Data provided Start Marker

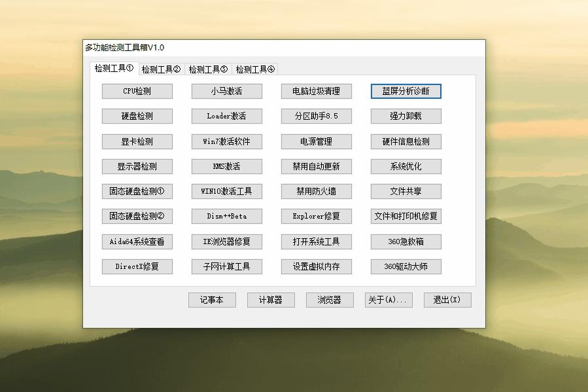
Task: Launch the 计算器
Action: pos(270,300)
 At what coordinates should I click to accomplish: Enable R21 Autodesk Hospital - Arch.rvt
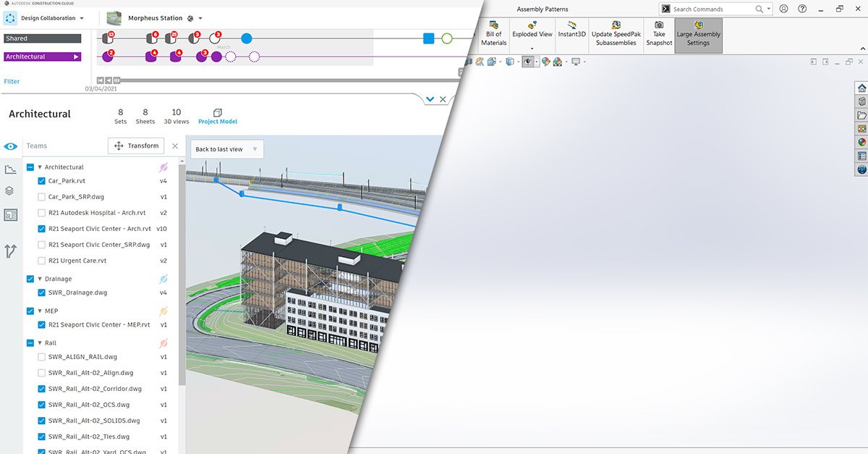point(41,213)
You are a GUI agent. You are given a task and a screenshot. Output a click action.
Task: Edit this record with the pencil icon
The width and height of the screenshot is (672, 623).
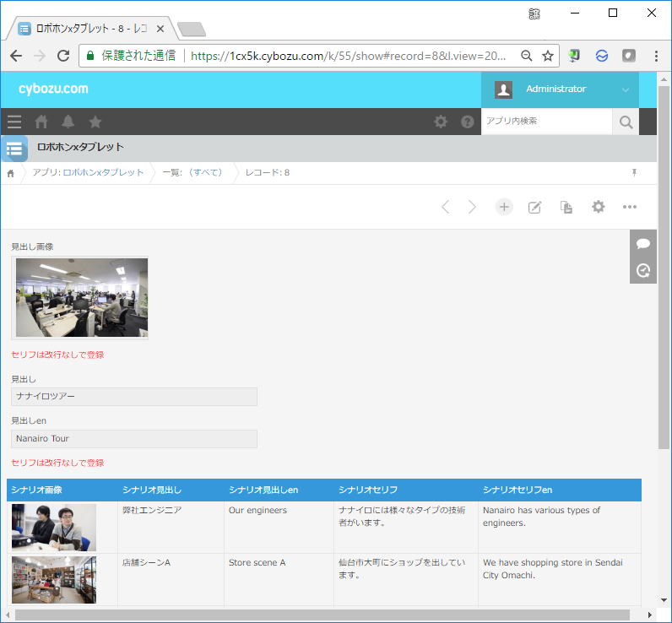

Data provided End Marker

▸ **Work instructions**:
Retype exactly the lines from the one containing "Task: Edit this record with the pencil icon" through the last line of the records above, both included, and leave out any pictures.

▸ **Result of the exercise**:
Task: Edit this record with the pencil icon
The width and height of the screenshot is (672, 623).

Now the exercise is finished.